Interstellar shows this clearly. It’s a big, ponderous, self-important movie by Christopher Nolan, creator of the latest Batman films. While it falls short of its outsized ambitions, the movie still satisfies. And it does so by raising the question of a very modern god: technology. Modernity is marked by a trust that technology will allow us to master our universe and outlive mortal challenges. This film nearly jettisons this cheerful faith.
Read our latest issue or browse back issues.
In the not too distant future, environmental ruin has made Earth nearly uninhabitable. The whole planet is one big dust bowl. Most crops won’t grow and the few that do are primed for blight. But NASA, or what is left of it, is on the case, secretly building a spacecraft to either transport human life off the planet or transplant fertilized eggs to some more livable locale. Here is modernist faith throwing one last Hail Mary pass. Did I mention that NASA calls this the Lazarus Project?
The movie focuses on the relationship between Cooper (Matthew McConaughey) and his daughter Murphy (Mackenzie Foy and Jessica Chastain). As a child, Murphy idolizes her father for his farming and flying skills and learns all the science she can from this former astronaut. When he heads out on a space venture that may save the planet, his ship is unable to broadcast messages home for decades (relativity means hours for him but years for her). Yet Murphy continues to send messages into empty space in hopes that he’s still listening. The movie touches on the deepest fear of every child and every parent: abandonment and failure, respectively. Cooper is off to save the human race, but Murphy is hurt and angry at being abandoned.

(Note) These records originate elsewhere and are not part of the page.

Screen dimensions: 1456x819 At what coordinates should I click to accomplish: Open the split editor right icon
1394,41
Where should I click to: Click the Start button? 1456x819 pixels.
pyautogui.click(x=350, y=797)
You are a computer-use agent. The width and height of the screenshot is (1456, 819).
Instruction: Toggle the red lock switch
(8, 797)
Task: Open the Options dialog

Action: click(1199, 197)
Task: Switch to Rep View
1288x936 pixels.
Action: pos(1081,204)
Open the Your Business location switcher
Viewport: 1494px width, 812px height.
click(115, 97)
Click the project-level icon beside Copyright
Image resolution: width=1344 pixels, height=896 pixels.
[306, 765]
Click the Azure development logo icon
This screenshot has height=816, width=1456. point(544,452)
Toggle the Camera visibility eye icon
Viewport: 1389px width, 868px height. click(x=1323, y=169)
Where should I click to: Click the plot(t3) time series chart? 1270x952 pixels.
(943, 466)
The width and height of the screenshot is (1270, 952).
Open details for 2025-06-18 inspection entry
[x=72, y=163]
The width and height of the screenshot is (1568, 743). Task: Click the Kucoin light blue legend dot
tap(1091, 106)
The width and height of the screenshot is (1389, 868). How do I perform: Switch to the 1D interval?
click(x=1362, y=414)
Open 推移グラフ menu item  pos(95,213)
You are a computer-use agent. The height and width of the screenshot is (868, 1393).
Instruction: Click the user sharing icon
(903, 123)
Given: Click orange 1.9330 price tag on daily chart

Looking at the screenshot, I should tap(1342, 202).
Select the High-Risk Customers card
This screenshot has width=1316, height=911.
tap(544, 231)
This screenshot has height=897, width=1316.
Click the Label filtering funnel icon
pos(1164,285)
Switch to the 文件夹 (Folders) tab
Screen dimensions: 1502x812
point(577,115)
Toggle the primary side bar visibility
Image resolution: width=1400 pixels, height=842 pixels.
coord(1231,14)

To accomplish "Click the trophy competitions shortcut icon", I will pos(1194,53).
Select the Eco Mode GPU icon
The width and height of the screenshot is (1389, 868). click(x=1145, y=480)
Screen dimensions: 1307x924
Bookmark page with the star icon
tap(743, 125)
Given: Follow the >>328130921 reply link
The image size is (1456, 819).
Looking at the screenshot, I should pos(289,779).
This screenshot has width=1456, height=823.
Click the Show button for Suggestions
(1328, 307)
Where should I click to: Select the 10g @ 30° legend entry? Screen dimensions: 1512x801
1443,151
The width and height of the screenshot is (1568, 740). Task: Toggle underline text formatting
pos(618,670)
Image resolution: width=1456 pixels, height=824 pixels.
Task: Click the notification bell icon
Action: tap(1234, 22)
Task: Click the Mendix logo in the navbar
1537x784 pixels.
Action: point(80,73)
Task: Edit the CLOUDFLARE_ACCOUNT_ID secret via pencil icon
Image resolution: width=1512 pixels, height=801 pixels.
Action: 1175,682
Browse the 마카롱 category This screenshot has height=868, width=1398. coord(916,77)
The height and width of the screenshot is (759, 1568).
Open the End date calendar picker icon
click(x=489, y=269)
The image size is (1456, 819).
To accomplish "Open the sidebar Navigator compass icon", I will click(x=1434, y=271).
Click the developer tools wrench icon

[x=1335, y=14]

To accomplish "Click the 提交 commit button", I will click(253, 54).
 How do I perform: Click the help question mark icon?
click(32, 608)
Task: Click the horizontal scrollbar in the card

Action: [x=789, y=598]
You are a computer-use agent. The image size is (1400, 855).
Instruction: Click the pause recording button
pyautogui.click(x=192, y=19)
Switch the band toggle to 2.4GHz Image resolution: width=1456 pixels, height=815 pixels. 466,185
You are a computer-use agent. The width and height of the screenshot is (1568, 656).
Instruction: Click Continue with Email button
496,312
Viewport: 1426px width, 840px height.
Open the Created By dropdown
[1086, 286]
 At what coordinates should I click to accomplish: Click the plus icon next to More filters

Despite its modernist leanings, the movie has a touch of the supernatural in it. In ten-year-old Murphy’s bedroom, books fall without explanation. The dust swirling into her room arranges itself into patterns. Father and daughter realize that these patterns reveal coordinates. They discover NASA’s secret building site, and NASA discovers Cooper as a candidate to fly its mission. It’s a little too metaphysically tidy.
The film is filled with stock memes, most notably the rural Iowa-like hometown of Cooper and family. Most astronauts probably live in places like suburban Huntsville, Cape Canaveral, or Houston, but we Americans seem to want our saviors to be surrounded by ears of corn and white frame houses that need a paint job. Somehow McConaughey’s Texas accent and Iowa’s endless fields are made to go together. But just because you say things wistfully, looking off into the distance, doesn’t make them deep—see Jim Carrey’s parody of McConaughey on Saturday Night Live.
Often the film manages to break past stereotypes. Its imagery of a tiny little speck of a lifeboat ship against the grandeur of Saturn and its rings will stay with me forever. Computer-generated imagery of a black hole is both beautiful and frightening. At one point on the voyage, the astronauts bump into Dr. Mann (Matt Damon), another astronaut, but one who has opted to fight for his own survival rather than that of his fellow humans: “Don’t judge me,” he says. “You haven’t been through what I have.” His life-and-death wrestling match with Cooper recalls Cain and Abel. In the end these scientists are making decisions that affect our whole species on the basis of nothing stronger than human love and hate.
By the end of the movie the humans realize that they’re not alone with Martians or other saviors; they’re alone with themselves. But the same god they’ve trusted in the past becomes available to them again. We viewers are to leave the theater hopeful: sure, they might have ruined this planet. But they’ll hustle up a fix for this problem at some point, with some amazing new gizmo. Take heart, ye of little faith.